Reject the Diet Mentality – Let go of the belief that diets are the answer to health. PCOS symptom management recommendations often prioritize weight loss, but focusing on restrictive dieting often times creates more stress and negatively impacts one’s overall well-being.
Discover the Satisfaction Factor –When you truly enjoy your meals, you're more likely to feel satisfied and best able to nourish yourself optimally.
Exercise – Feel the Difference – Focus on joyful movement that that feels good on your here and now body, rather than exercising related to changing your body size. Gentle movement such as walking, yoga, or lifting weights can be beneficial for managing PCOS.
Honor Your Health – Gentle Nutrition – After embracing the Intuitive Eating principles, you can begin making food and lifestyle choices that nourish your body and support your overall well-being. This approach is about nourishment, not restriction. There are various nutrition strategies for managing PCOS symptoms that focus on incorporating beneficial foods and supplements, rather than restricting or dieting.
How Intuitive Eating Supports PCOS
Here’s two ways intuitive eating may be particularly supportive for those living with PCOS:
Reducing Stress from a Dieting Mentality
The constant pressure of "dieting" or trying to lose weight may increase stress. High levels of stress may worsen insulin resistance and cause hormonal imbalances. Intuitive eating helps reduce this stress related to the constant pressure of diet culture and the weight loss industry by promoting a more relaxed and compassionate approach to food and eating.
Promoting a Positive Relationship with Food
People living with PCOS may feel increased pressure to lose weight and diet to manage symptoms. Intuitive eating helps people move away from restrictive diets and instead focus on eating with compassion, helping to reduce feelings of guilt and improve one’s relationship with food.
Practical Tips
Listen to Your Hunger Cues: It may take time to reconnect with your body’s hunger signals. Pay attention to when you feel hungry and honor those cues by eating nutrient-dense foods that you enjoy.
Add in Protein and Healthy Fats: Protein, fiber, and healthy fats (like those from nuts, seeds, and avocado) help stabilize blood sugar levels, which can be particularly helpful for those managing insulin resistance.
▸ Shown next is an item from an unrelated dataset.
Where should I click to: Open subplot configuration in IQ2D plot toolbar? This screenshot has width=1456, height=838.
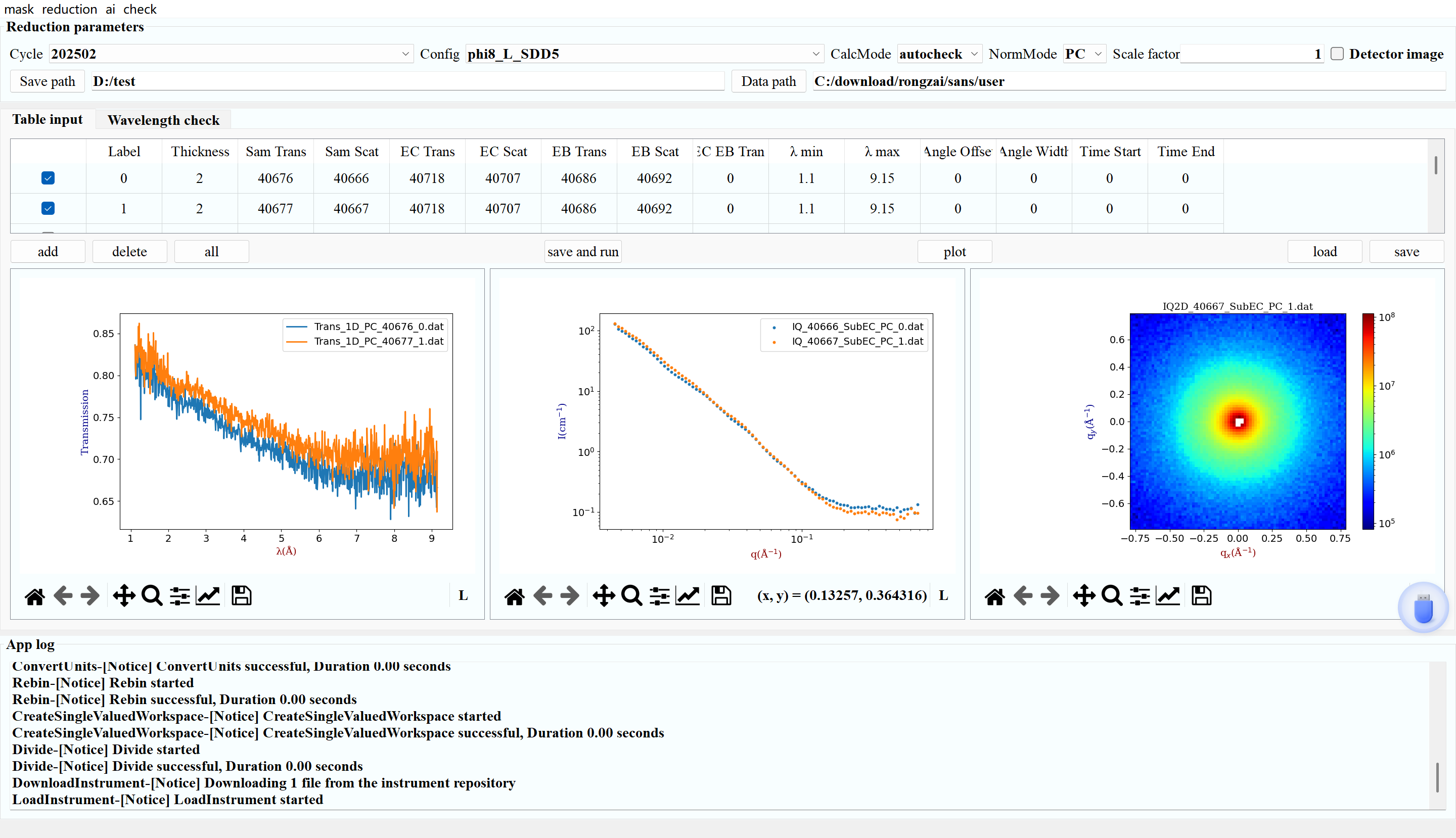click(1140, 596)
Gentle Movement: Find forms of movement that you enjoy, whether it’s yoga, weight lifting, swimming, or walking.
Final Thoughts
Intuitive eating offers a refreshing approach to managing PCOS symptoms by focusing on health, well-being, and self-compassion rather than restriction and control. By reconnecting with your body and learning to trust your internal cues, you can manage PCOS in a way that is holistic, sustainable, and nourishing.